Рай-со-бес. Рай-и-с-полком. Гор-и-с-полком (или, если оставить в покое древний Египет, гори-с-полком). Об-ком (звонит колокол?). Рай-ком. Гор-ком. Край-ком. Знаменитая Индус-три-Али-за-ция. (Какой-то индийско-пакистанский конфликт, где на одного индийца приходится три мусульманина, как бы вдохновленных мелькающей в последнем слоге тенью Зия-уль-Хака – и все это в одном слове.) Парторг (паром, что ли торгует?). Первичка (видимо, дочь какой-то певички и Пер Гюнта).
Мы ходим по улицам, со стен которых на нас смотрят МОСГОРСОВЕТ, ЦПКТБТЕКСТИЛЬПРОМ, МИНСРЕДНЕТЯЖМАШ, МОС-ГОР-ТРАНС (!), французские мокрушники ЖЭК, РЭУ и ДЭЗ, плотоядное ПЖРО и пантагрюэлистически-фекальное РЖУ-РСУ No 9. А правила всеми этими демонами Цэкака Пээсэс, про которое известно, что он ленинский и может являться народу во время плена ума (пленума).
Это не какие-то исключения, а просто первое, что вспоминается. Любой может проверить степень распространенности лексической шизофрении, вспомнив названия мест своей работы и учебы (тех-ни-кум, пэтэу, МИИГАИК). И это только эхо лексического Чернобыля первых лет советской власти.
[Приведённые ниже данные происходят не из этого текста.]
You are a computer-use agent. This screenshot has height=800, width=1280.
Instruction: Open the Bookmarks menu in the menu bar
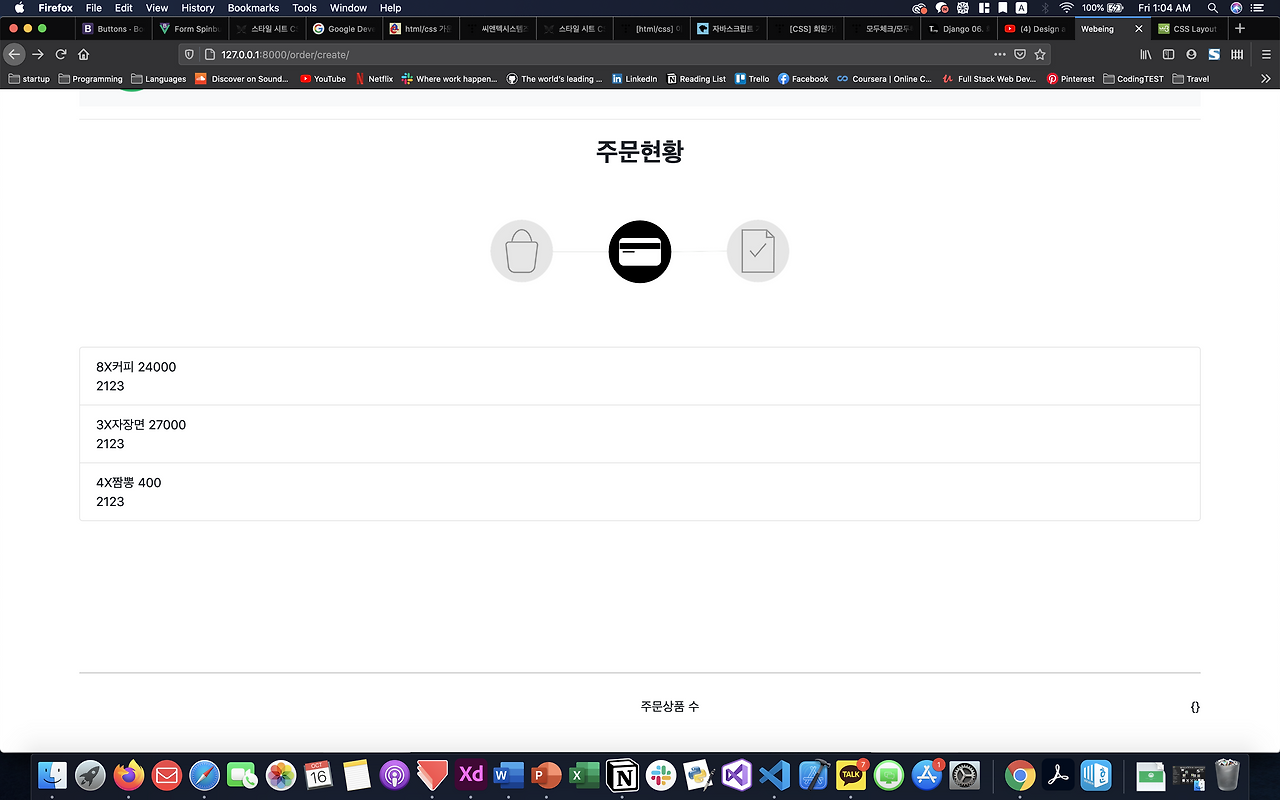pyautogui.click(x=253, y=8)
Все эти древнетатарско-марсианские термины рождают ощущение какой-то непреклонной нечеловеческой силы – ничто человеческое не может так называться. Это, если вспомнить гаитянскую терминологию, «лексический удар», настигающий любого, кто хоть изредка поднимает взгляд на разноцветные вывески советских учреждений, впрочем, демонические имена смотрят на нас и с крышек люков под ногами.
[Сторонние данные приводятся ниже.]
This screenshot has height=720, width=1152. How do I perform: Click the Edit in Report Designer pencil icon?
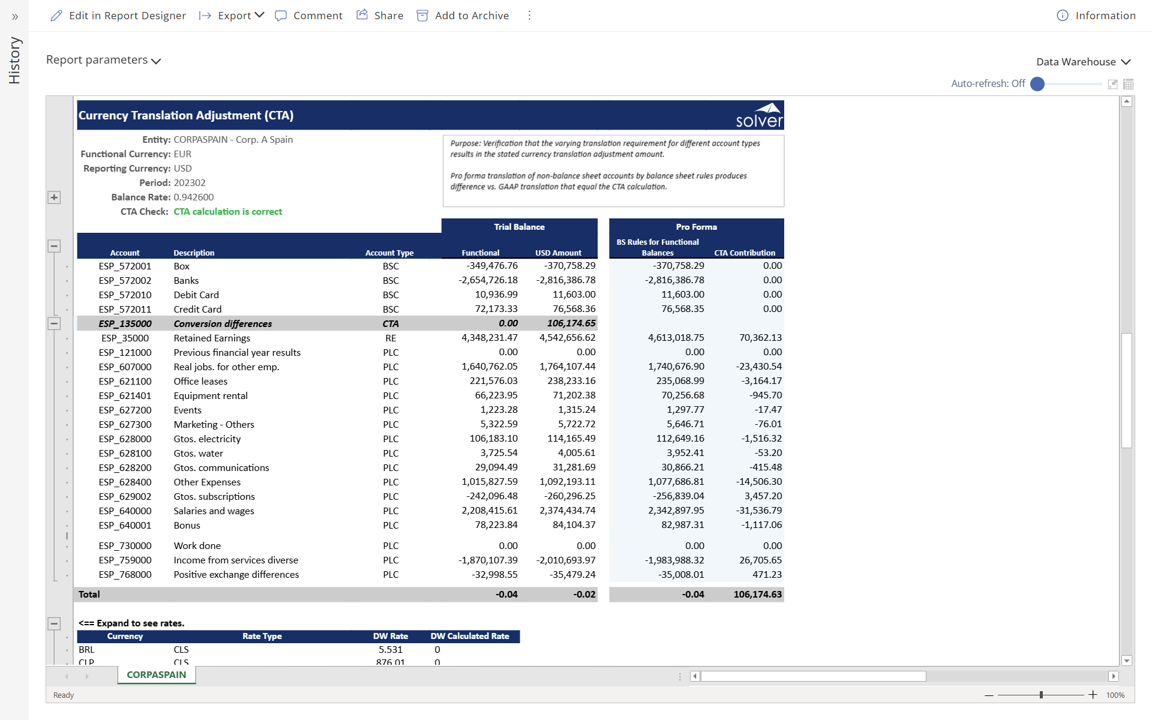click(x=56, y=15)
Существует так же шизофрения словосочетаний (товарищ командующий и прочие оксюмороны) и предложений (почти любой лозунг на крышах домов – «СЛАВА КПСС!», «Да здравствует ленинская внешняя политика Политбюро ЦК КПСС!», «Крепи трудом демократию!»). Смысла во всем этом столько же, сколько в лозунге, висевшем, как рассказывают, над вокзалом в Казани: «Коммунизм – пыздыр максымардыш пыж!» – только последняя конструкция намного мощнее. Существует даже шизофрения знаков препинания: газета «Правда», газета «Известия».
Теперь вспомним Зору Херстон: «Ясно, что он (порошок зомби) разрушает ту часть мозга, которая ведает речью и силой воли». (Магические инициации приводят к замещению свободной воли многочисленными «так надо» – комплексами.)
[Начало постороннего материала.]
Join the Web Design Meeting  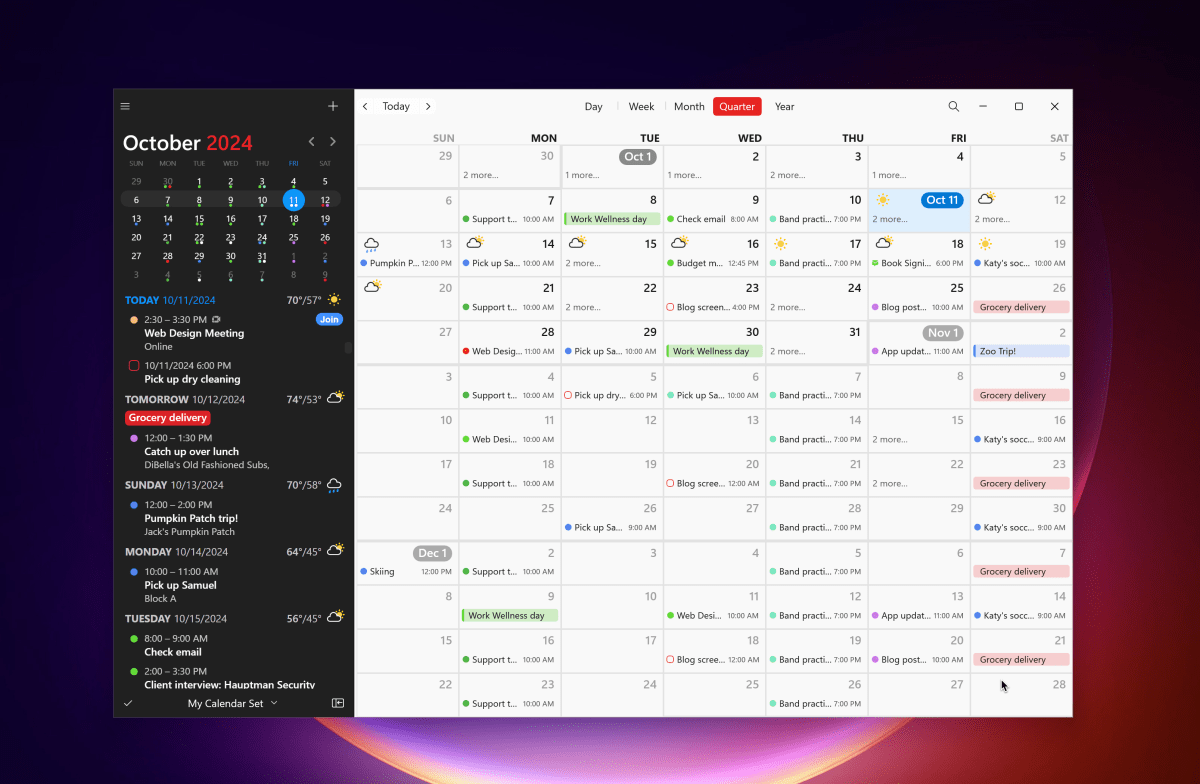point(330,319)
Разумеется, в любой культуре существует некоторое количество оксюморонов и «неслов» – как в каждом организме присутствуют бактерии и вирусы. Но кроме нашей культуры на оксюморонах не основана ни одна, разве что дзэн-буддизм. (Кстати, целью в обоих случаях служит одно и то же – разрушение старого психического уклада, но в одном случае ищут озарения, в другом – вызывают принудительное «отемнение», идя вперед и пятясь назад, мы делаем одинаковые движения.)